# XM Tops 5M Subs



## Nick (Apr 23, 2002)

XM Satellite Radio took another step forward in the race for digital music listeners with the announcement that the company now has more than 5 million subscribers to its satellite radio service.

"With more than five million subscribers today, XM continues to expand its position as the leader in the satellite radio industry," said Hugh Panero, XM president and CEO. "We are on track to have more than six million subscribers by the end of this year."

In a press release Panero said that consumers are choosing XM because the company offers more commercial-free music, live sporting events and more advanced technology than listeners can find anywhere else. He said new channels and products have situated XM for record growth during the fourth quarter holiday shopping season.
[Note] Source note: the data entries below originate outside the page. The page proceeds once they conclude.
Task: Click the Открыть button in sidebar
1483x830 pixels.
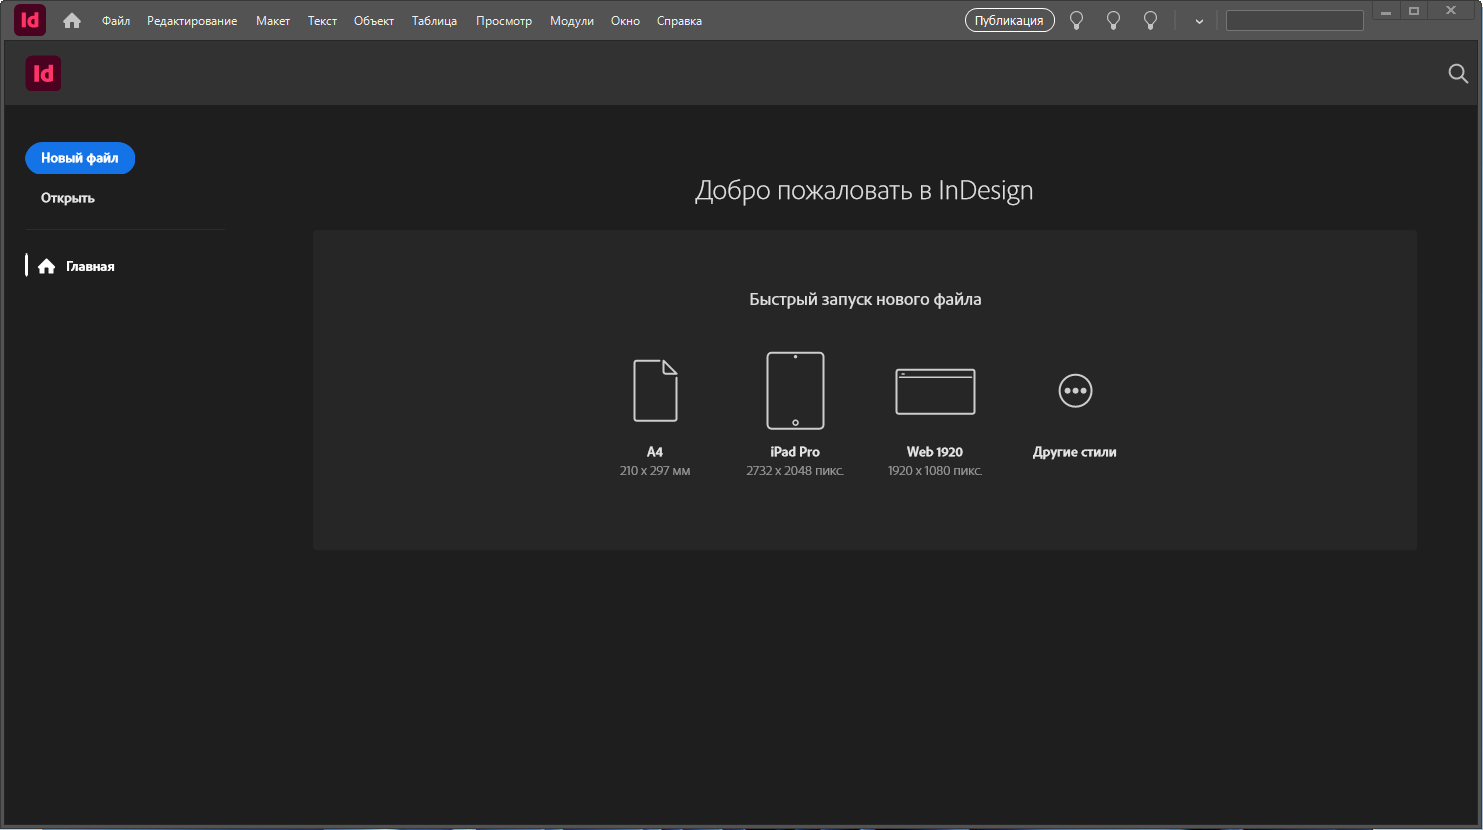Action: click(68, 198)
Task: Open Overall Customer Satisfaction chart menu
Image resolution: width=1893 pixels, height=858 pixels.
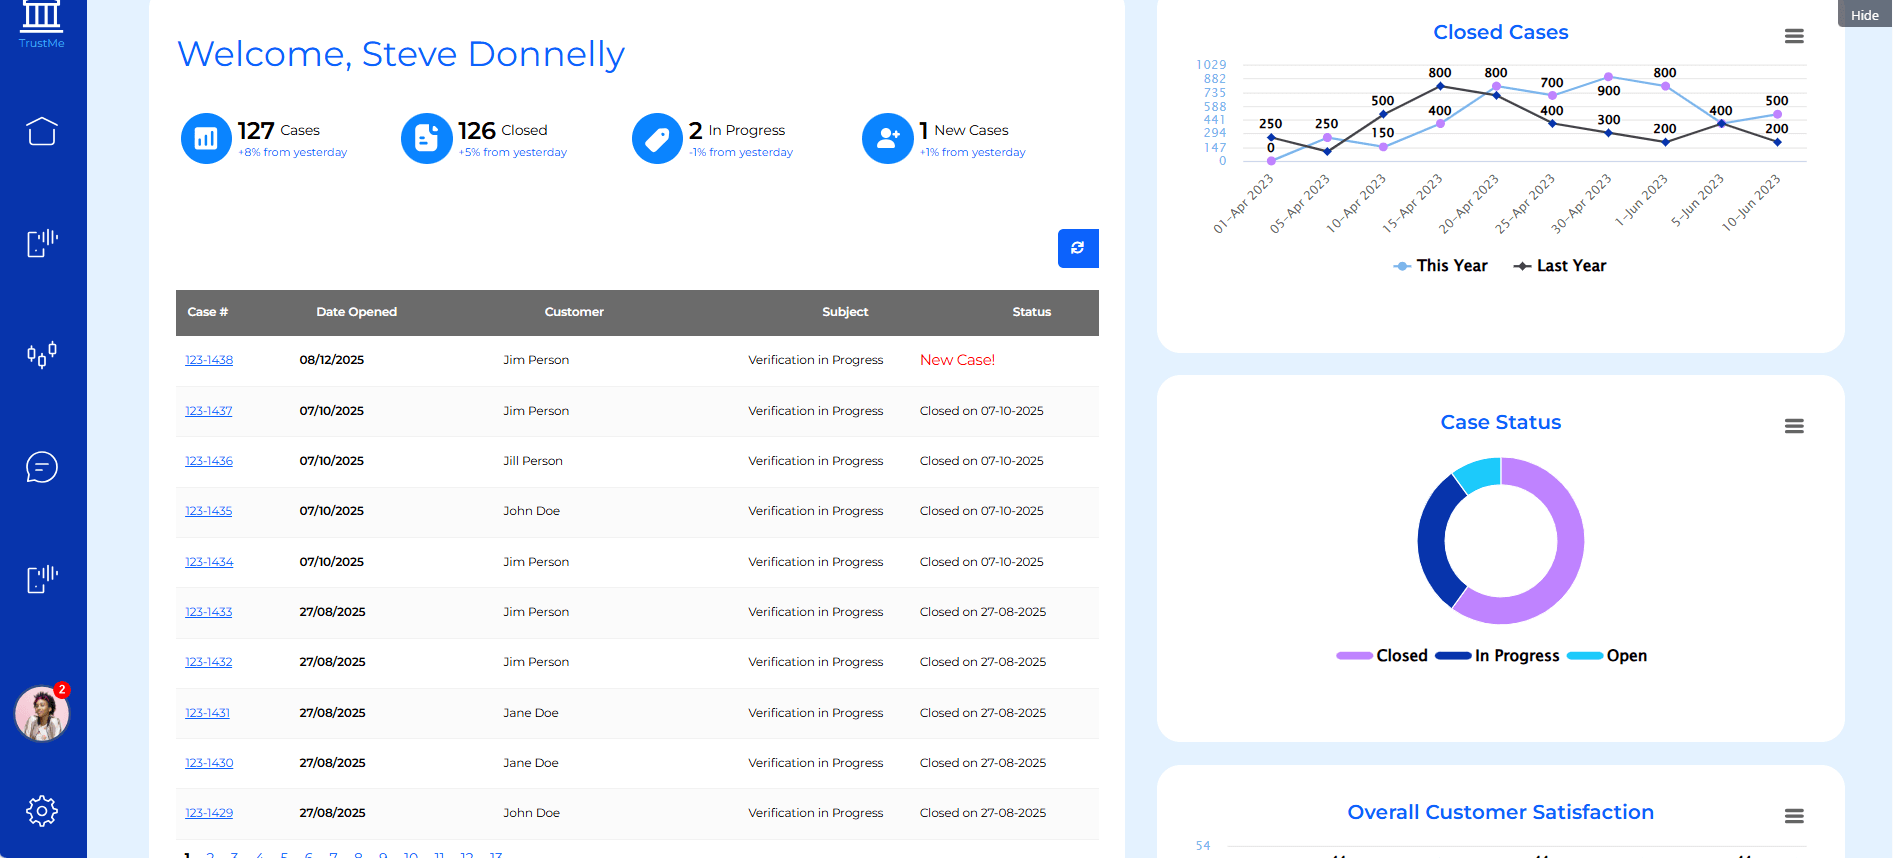Action: tap(1794, 816)
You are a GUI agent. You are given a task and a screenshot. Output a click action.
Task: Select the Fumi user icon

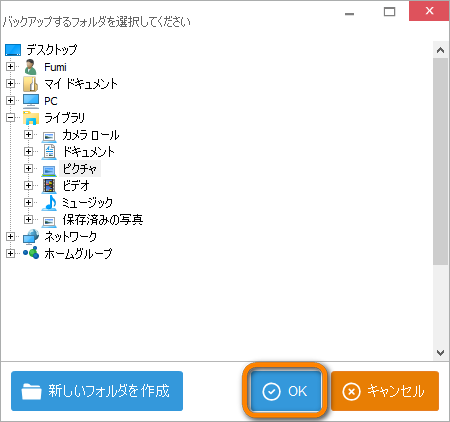[x=31, y=67]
Upcoming programming highlights include coverage of Major League Baseball playoffs and the World Series, the debut of NHL games on XM, and the launch of Take Five - a new 24-hour talk radio channel for women 
featuring "The Ellen DeGeneres Show."

www.SkyRetailer.com - used with permission


----------



## Steve Mehs (Mar 21, 2002)

Kudos to XM for another well deserved milestone. By the end of the year the satellite radio industry should have 8 million subscribers as a whole. Who'd wanna pay for radio :lol:


----------



## BobMurdoch (Apr 24, 2002)

How soon until they hit that "break even" point and start making money instead of burning it up? They are pulling in $65 MIllion a month now in revenue so they should start getting close in the next year or so.....


----------